*** Begin section ***

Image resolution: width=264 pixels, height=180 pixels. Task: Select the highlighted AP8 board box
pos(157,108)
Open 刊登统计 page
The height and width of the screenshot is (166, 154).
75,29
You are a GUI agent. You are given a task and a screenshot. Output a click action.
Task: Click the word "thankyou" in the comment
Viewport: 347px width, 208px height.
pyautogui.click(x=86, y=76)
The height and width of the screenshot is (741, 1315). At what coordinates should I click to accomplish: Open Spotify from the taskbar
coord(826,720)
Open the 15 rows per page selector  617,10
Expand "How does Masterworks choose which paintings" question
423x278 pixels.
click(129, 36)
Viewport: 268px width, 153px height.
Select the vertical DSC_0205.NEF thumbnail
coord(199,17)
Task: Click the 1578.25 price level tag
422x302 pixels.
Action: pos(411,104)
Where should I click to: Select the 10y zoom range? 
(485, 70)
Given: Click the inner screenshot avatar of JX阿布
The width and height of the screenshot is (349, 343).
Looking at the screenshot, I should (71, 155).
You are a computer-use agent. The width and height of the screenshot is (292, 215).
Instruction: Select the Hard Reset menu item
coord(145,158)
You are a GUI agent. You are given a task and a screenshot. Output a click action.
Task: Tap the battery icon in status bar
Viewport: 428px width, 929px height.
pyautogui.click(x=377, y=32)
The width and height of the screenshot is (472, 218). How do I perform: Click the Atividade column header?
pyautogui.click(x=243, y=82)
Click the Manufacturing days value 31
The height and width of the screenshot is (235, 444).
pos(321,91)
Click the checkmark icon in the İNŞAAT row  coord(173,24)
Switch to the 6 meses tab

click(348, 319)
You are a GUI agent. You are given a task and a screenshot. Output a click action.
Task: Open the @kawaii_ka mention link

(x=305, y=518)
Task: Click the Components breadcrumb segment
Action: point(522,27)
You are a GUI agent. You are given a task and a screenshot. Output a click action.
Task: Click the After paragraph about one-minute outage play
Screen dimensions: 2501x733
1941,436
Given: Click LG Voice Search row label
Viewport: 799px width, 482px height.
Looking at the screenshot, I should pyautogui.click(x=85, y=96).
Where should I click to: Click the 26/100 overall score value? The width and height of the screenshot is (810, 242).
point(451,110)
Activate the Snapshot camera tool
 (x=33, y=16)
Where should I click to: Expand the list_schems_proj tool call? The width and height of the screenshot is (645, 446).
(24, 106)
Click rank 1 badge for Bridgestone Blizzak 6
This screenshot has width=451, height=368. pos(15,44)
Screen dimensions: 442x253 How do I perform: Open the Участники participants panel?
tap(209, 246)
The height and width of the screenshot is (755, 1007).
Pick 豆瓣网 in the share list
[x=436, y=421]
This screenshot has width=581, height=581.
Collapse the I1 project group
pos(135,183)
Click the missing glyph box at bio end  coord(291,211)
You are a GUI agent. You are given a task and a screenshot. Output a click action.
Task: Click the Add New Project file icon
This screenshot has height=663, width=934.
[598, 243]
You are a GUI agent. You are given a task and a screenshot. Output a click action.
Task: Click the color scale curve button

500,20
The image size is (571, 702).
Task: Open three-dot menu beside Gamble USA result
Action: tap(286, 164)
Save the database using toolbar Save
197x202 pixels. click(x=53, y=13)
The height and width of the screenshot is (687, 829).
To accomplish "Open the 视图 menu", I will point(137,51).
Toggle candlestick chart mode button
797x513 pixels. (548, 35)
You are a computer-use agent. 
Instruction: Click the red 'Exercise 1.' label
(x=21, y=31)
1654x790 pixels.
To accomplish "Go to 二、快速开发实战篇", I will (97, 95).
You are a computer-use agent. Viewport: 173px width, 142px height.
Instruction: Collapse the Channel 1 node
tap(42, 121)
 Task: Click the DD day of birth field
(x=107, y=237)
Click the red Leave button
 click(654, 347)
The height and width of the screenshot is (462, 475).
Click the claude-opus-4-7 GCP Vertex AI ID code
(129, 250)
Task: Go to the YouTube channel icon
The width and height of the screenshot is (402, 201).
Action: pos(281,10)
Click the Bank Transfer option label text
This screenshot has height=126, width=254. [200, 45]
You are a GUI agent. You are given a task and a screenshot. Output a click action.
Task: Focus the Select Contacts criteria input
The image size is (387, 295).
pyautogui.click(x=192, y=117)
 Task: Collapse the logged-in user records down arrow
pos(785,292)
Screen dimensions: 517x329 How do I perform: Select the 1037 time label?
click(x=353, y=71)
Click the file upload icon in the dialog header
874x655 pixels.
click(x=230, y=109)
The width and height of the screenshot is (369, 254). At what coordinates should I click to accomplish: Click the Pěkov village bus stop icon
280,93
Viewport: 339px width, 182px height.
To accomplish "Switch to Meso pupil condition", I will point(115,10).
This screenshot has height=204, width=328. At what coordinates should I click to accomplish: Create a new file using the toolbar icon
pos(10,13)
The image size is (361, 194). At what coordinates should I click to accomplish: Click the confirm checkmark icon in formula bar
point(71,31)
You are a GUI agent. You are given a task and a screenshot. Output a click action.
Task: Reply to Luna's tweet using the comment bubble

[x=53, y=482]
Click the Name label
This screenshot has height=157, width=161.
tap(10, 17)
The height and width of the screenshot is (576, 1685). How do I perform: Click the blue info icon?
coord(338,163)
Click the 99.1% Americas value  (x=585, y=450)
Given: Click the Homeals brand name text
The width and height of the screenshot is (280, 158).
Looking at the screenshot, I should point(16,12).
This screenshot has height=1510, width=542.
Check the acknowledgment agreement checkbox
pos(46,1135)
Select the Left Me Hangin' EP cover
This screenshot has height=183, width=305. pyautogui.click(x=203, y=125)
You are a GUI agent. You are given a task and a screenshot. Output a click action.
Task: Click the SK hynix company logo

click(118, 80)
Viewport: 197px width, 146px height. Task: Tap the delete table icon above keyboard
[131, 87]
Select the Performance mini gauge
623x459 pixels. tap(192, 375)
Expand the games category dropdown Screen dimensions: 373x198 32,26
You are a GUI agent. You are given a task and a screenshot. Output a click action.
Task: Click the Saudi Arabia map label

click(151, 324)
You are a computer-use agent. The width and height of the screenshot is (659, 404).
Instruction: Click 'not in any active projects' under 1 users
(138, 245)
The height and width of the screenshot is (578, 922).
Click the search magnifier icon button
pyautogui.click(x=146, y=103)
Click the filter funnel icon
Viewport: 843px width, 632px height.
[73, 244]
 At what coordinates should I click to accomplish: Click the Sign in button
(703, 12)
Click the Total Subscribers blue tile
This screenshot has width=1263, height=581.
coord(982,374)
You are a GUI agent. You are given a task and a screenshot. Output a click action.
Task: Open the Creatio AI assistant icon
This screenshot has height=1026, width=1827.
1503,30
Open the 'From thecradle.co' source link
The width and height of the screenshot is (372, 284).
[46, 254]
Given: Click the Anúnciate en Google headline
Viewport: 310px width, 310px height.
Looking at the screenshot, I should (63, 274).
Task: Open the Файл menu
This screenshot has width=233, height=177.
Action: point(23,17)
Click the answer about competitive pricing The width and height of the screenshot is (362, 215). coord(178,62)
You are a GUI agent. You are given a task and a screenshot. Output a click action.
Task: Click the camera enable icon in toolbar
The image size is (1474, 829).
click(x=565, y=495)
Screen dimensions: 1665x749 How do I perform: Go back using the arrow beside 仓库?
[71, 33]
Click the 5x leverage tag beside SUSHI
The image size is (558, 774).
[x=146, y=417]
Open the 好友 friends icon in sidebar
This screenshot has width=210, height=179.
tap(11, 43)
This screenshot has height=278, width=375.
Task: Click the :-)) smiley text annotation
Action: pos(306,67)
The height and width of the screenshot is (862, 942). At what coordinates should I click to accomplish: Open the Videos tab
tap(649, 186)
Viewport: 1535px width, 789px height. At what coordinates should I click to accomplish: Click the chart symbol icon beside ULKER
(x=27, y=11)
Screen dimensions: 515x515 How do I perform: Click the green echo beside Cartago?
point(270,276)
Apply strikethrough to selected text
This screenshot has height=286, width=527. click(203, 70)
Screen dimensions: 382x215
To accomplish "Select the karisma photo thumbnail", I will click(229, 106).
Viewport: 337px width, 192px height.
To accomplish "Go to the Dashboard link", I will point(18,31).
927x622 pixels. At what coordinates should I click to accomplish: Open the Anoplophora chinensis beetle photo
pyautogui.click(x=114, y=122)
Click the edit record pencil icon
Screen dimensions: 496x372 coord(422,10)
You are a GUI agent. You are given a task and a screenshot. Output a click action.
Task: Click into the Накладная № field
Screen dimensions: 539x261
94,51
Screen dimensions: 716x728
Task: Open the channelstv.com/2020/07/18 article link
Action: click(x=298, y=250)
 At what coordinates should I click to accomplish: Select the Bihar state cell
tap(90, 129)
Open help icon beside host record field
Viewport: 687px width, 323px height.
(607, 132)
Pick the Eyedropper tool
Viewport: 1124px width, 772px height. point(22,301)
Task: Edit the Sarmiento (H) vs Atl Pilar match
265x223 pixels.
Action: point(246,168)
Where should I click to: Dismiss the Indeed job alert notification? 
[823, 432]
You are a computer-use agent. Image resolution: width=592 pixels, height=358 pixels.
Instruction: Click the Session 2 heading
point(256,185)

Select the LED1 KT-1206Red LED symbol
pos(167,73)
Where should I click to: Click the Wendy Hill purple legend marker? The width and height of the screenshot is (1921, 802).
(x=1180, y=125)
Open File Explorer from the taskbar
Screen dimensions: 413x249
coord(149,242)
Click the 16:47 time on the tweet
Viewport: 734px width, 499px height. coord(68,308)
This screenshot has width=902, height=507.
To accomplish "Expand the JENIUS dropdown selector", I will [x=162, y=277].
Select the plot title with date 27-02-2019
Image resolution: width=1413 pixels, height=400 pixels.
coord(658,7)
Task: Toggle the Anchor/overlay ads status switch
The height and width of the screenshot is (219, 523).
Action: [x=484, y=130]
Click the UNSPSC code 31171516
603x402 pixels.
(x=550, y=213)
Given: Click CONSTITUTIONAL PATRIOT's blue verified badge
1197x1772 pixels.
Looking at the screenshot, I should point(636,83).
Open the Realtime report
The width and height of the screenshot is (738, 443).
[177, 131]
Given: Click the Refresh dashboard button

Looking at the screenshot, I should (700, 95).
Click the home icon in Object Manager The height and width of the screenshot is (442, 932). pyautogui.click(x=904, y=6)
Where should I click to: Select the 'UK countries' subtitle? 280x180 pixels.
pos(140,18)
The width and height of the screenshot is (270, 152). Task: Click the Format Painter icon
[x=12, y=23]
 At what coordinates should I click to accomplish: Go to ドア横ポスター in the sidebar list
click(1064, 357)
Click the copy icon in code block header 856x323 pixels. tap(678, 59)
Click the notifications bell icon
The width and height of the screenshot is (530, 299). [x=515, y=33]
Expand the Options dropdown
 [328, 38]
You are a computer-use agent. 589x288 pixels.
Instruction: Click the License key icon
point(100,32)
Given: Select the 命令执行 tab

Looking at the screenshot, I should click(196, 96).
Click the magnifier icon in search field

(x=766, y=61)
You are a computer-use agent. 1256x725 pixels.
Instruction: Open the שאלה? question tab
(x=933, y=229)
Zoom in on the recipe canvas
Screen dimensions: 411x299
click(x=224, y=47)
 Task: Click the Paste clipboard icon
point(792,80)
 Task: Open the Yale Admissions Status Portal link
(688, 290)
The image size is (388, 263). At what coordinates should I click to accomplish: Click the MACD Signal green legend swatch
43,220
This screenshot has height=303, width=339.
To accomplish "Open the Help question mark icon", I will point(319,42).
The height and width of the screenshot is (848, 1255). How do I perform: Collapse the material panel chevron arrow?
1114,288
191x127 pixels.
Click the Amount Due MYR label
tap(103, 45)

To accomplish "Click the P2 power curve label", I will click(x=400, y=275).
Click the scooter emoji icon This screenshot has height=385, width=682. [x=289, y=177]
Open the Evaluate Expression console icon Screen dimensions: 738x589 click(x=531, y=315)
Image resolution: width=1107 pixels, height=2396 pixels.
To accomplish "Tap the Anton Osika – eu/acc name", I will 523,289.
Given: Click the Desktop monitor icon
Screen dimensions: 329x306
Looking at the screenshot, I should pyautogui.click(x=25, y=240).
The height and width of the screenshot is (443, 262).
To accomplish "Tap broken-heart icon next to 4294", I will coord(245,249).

*** End section ***

The task ->
Look above for the line holding "Screen dimensions: 442x253" and the line holding "The height and width of the screenshot is (687, 829).". Retype both, and every line between them, word for word and nothing else.

Output ->
Screen dimensions: 442x253 How do I perform: Open the Участники participants panel?
tap(209, 246)
The height and width of the screenshot is (755, 1007).
Pick 豆瓣网 in the share list
[x=436, y=421]
This screenshot has width=581, height=581.
Collapse the I1 project group
pos(135,183)
Click the missing glyph box at bio end  coord(291,211)
You are a GUI agent. You are given a task and a screenshot. Output a click action.
Task: Click the Add New Project file icon
This screenshot has height=663, width=934.
[598, 243]
You are a GUI agent. You are given a task and a screenshot. Output a click action.
Task: Click the color scale curve button

500,20
The image size is (571, 702).
Task: Open three-dot menu beside Gamble USA result
Action: tap(286, 164)
Save the database using toolbar Save
197x202 pixels. click(x=53, y=13)
The height and width of the screenshot is (687, 829).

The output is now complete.